_Instructions to follow_:
Among the entries below, take the line with "Task: Open the 整体认读音节 tab" and the line with "Open profile avatar", and output them and every line between them exactly, with nothing else.

_Exercise material_:
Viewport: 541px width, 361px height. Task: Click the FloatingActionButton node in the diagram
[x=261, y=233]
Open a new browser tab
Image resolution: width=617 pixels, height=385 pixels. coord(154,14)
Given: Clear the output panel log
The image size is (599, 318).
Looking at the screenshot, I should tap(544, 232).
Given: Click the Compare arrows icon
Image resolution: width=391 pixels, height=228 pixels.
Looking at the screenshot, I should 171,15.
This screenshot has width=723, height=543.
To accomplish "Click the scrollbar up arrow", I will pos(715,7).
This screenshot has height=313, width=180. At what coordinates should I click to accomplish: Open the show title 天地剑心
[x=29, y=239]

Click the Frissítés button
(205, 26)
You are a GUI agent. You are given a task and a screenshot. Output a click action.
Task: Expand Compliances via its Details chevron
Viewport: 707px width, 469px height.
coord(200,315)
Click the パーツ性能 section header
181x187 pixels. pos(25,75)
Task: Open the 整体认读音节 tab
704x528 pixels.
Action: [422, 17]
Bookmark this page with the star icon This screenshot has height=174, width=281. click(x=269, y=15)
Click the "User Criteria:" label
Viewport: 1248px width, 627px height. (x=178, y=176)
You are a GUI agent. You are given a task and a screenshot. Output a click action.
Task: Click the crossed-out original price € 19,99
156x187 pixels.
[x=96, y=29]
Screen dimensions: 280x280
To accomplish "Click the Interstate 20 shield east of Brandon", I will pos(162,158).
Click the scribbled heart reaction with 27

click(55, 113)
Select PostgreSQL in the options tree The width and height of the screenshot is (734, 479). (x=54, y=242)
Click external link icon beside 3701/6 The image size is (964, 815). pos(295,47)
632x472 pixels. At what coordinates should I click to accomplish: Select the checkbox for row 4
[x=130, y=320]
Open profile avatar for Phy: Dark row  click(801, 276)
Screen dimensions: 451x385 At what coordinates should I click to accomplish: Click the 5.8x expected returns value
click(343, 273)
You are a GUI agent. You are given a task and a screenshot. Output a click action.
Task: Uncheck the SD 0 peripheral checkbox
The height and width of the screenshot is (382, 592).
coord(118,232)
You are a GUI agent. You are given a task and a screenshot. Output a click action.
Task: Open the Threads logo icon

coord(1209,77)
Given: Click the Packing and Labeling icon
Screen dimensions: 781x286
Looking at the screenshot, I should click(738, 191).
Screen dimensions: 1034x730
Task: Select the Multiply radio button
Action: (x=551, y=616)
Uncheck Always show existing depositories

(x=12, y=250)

_Response for this exercise_:
Task: Open the 整体认读音节 tab
704x528 pixels.
Action: [422, 17]
Bookmark this page with the star icon This screenshot has height=174, width=281. click(x=269, y=15)
Click the "User Criteria:" label
Viewport: 1248px width, 627px height. (x=178, y=176)
You are a GUI agent. You are given a task and a screenshot. Output a click action.
Task: Click the crossed-out original price € 19,99
156x187 pixels.
[x=96, y=29]
Screen dimensions: 280x280
To accomplish "Click the Interstate 20 shield east of Brandon", I will pos(162,158).
Click the scribbled heart reaction with 27

click(55, 113)
Select PostgreSQL in the options tree The width and height of the screenshot is (734, 479). (x=54, y=242)
Click external link icon beside 3701/6 The image size is (964, 815). pos(295,47)
632x472 pixels. At what coordinates should I click to accomplish: Select the checkbox for row 4
[x=130, y=320]
Open profile avatar for Phy: Dark row  click(801, 276)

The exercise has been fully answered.